■ **Task to carry out**:
Copy the material below, swapping "icon" for "symbol" and keeping everything else unchanged. Omit the pictures.

■ **Source material**:

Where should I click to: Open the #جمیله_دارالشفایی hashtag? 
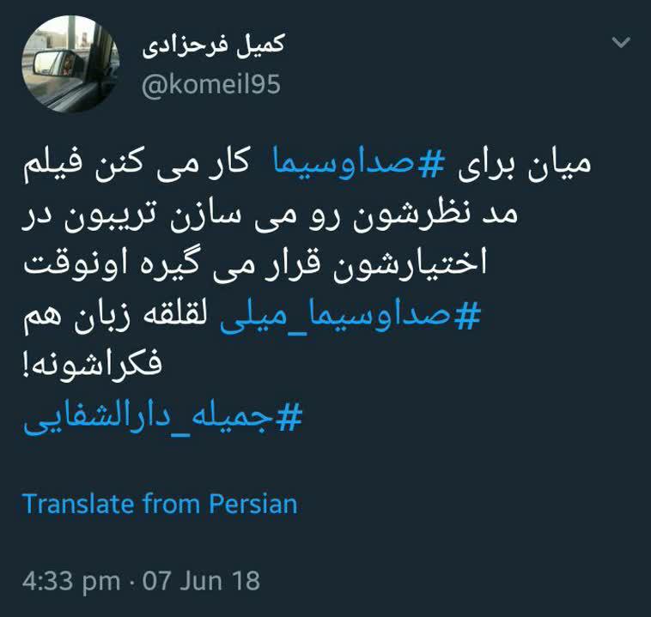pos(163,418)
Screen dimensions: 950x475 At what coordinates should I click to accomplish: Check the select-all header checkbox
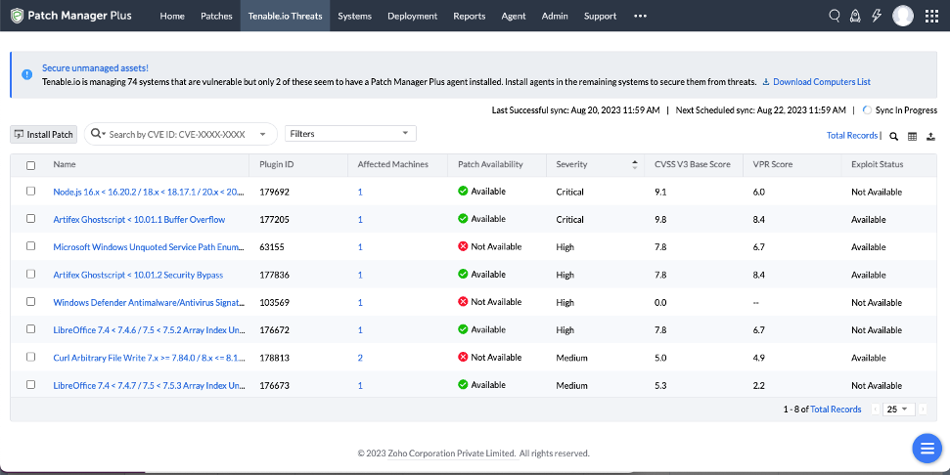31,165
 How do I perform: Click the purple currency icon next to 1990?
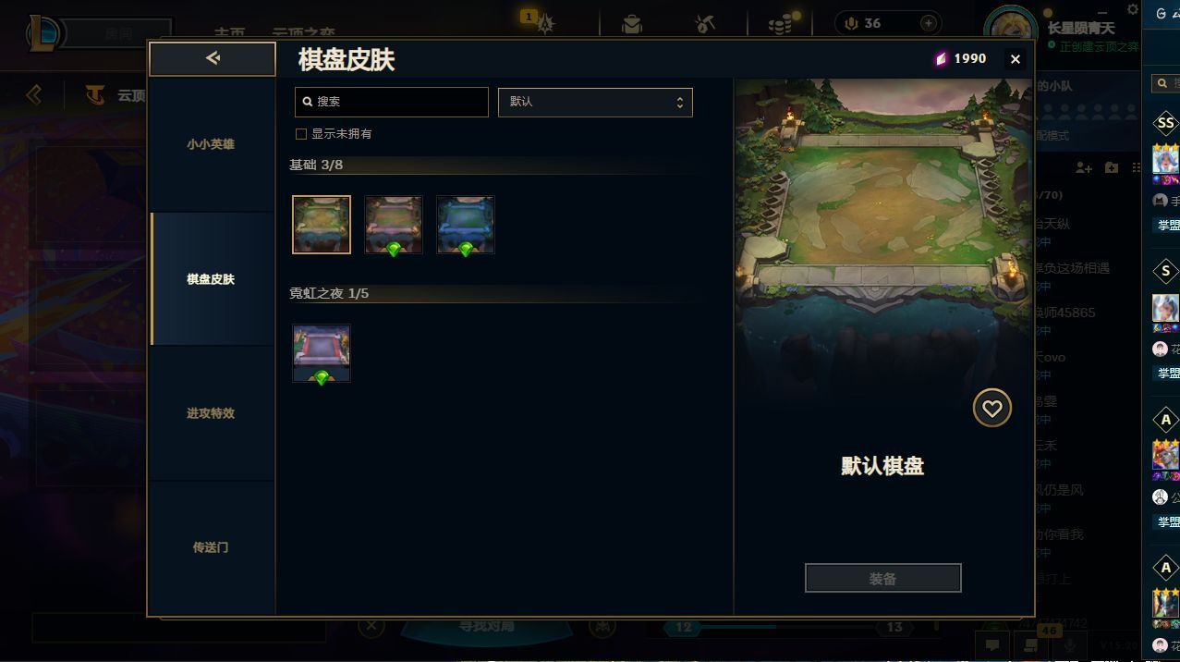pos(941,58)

■ **Written solution**:
Where should I click to: Open the #جمیله_دارالشفایی hashtag? 
pos(163,418)
Screen dimensions: 950x475 At what coordinates should I click to accomplish: Check the select-all header checkbox
31,165
 How do I perform: Click the purple currency symbol next to 1990?
pos(941,58)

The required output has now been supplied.